You may now be wondering, where are the voices of women in this brief story I have narrated? Well, tonight we will also hear an excerpt of a short story by NoViolet Bulawayo who is a contemporary Zimbabwean writer and whose work is incisive in both subtle and overt terms in its critique of the vagaries of post-independence Zimbabwe and the ways in which they have resulted in people facing various forms of insecurity. Stella Chiweshe, a musician, has long carved a space for women in Zimbabwe’s music industry and has been emphatic in her use of the mbira – a traditional Zimbabwean instrument. She uses music as a vehicle of maintaining and passing on indigenous knowledges across generations while also drawing attention to pertinent social issues. And who could forget our Empty Chairs for this evening. Samantha Kureya aka Gonyeti is one of Zimbabwe’s best-known comedians and political satirists. Recently, Samantha went into hiding following abduction and torture which human rights activists attribute to state security services. Beside her is Roselyn Hanzi, the Executive Director of the Zimbabwe Lawyers for Human Rights. This organisation does important work to assist people like Samantha who find themselves facing persecution. It works to foster a culture of human rights and to encourage the growth of human rights through the observance of the rule of law in Zimbabwe.

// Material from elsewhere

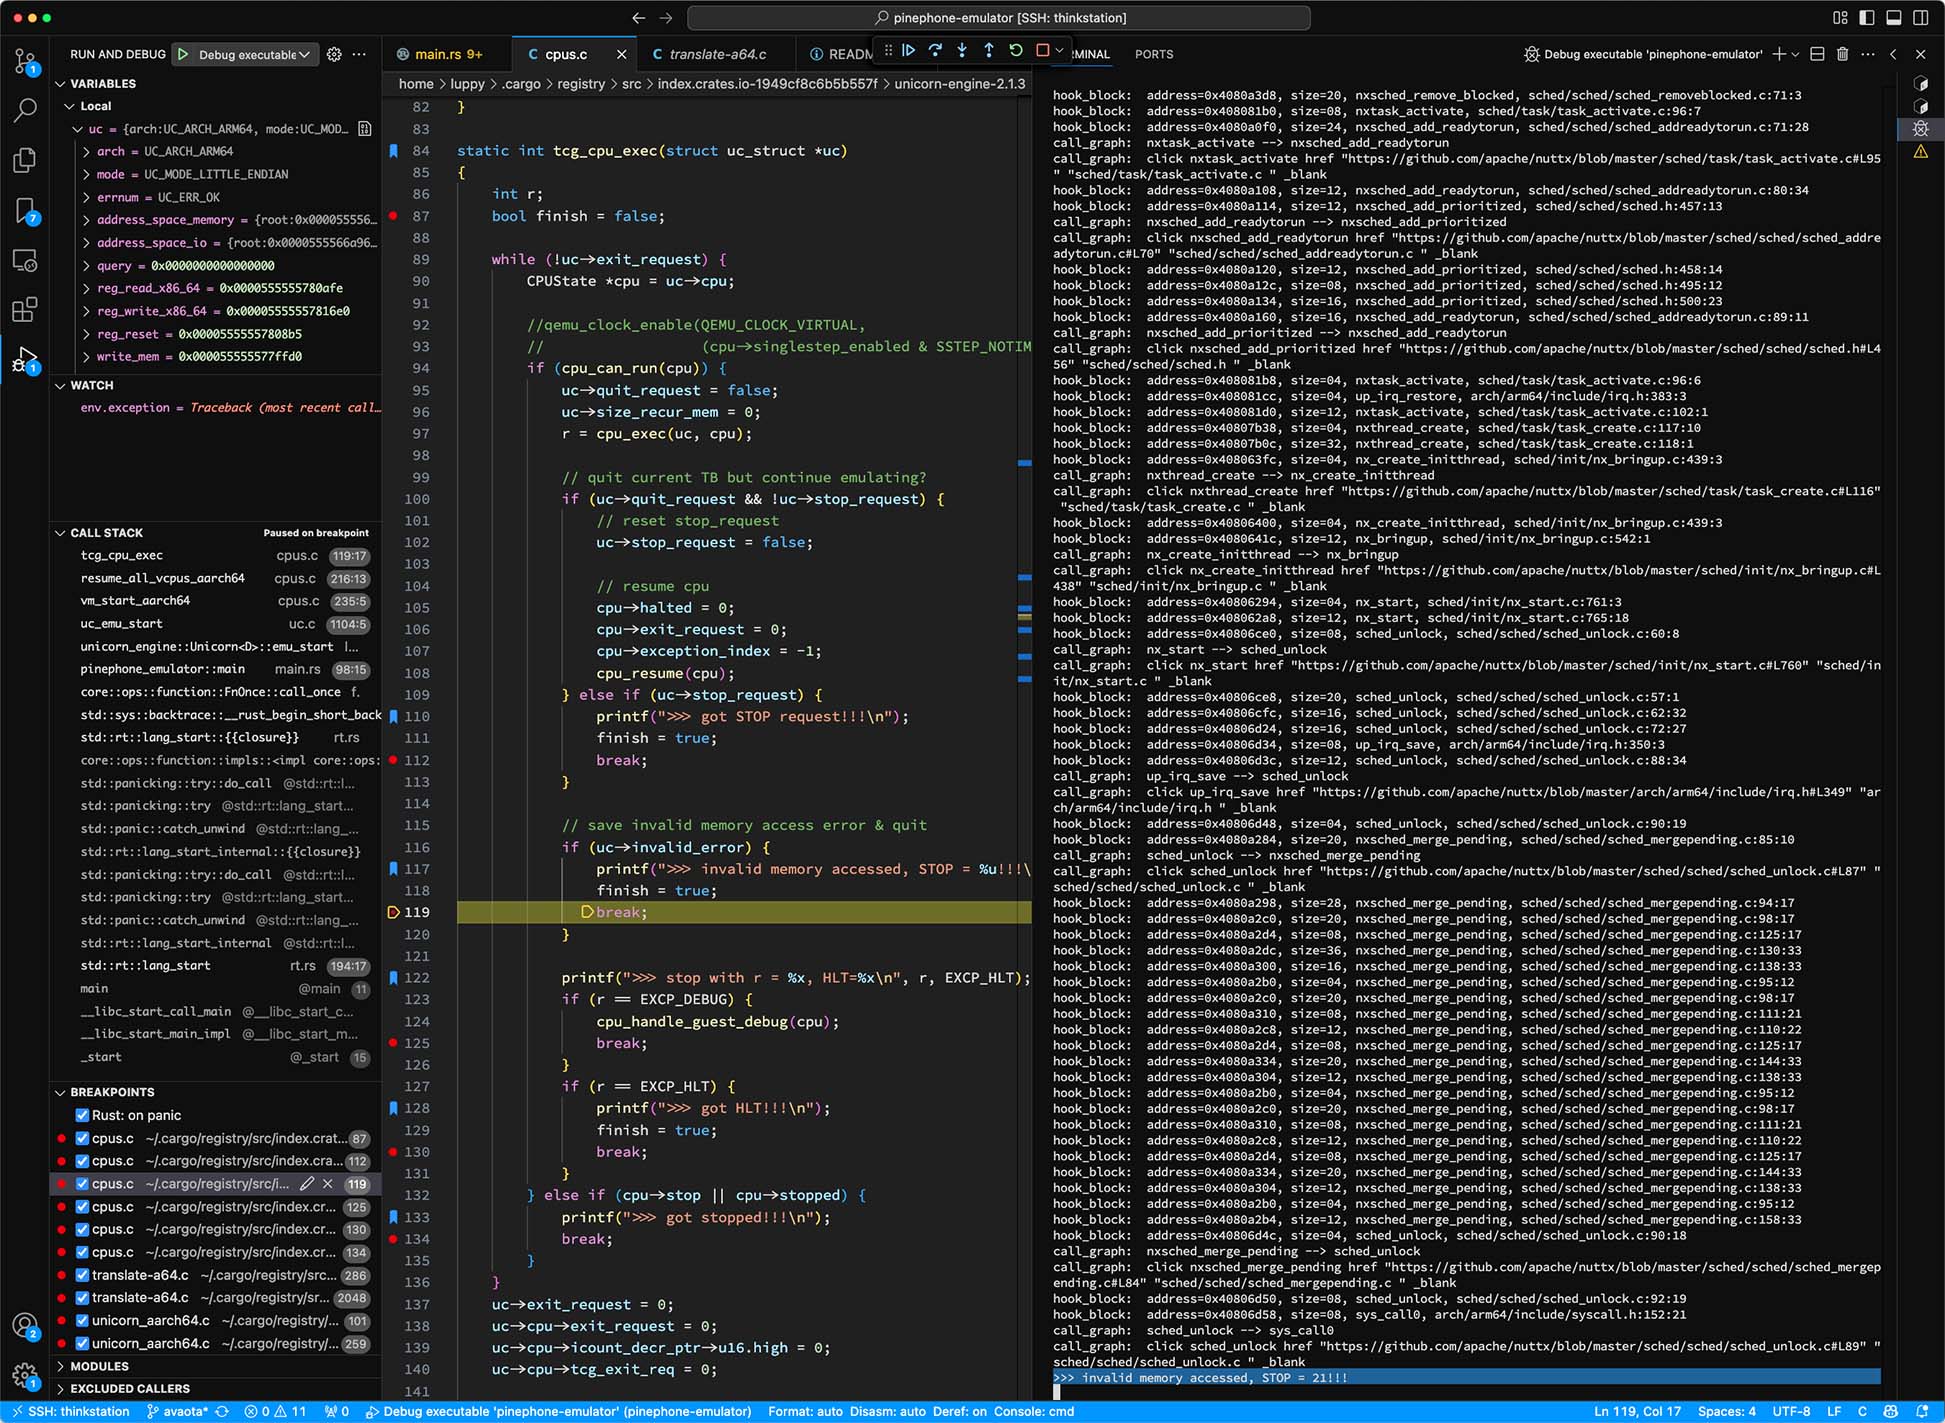Expand the 'arch' variable under uc

(x=87, y=151)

This glimpse into Zimbabwe’s history and some of its artists, commentators, and legal practitioners should hopefully inspire each of you to walk away this evening with a hunger to learn more about the country. Not only this, but it should highlight the complexities of speech that I mentioned earlier. As for my question about who can be regarded as a sell-out in speaking out, certainly none of these artists, writers, satirists, and lawyers. With that in mind, will the real sell-outs please stand up? I will leave you with this question.
Rumbiie Mudzengi, will be reading an excerpt from the short story ‘Hitting Budapest’ by NoViolet Bulawayo. After the reading, Rumbiie will offer some personal reflections on Zimbabwe’s present and future trajectories and the role of the arts thereof, drawing on her personal experiences. Rumbiie is a young entrepreneur based in Perth. She runs Anaka & Co a beauty and creative styling business. She has worked as a head make-up artist for Miss Africa Perth, Face of Africa, Beya Modelling Agency, and the Modest Fashion Show. Rumbiie has been featured in various magazines as a Creative Stylist Assistant and make-up artist. She is currently the Head Make-Up Artist for Africa Perth Fashion Week.
Josiah Komichi, will be reading several poems by Chenjerai Hove followed by some personal reflections on the role of the arts and indigenous knowledges in Zimbabwe’s ongoing struggle to realise the fruits of independence. Josiah is a local Perth musician, producer, and amateur historian from Zimbabwe. Josiah has a keen interest in global geopolitical processes, technology trends, and spirituality.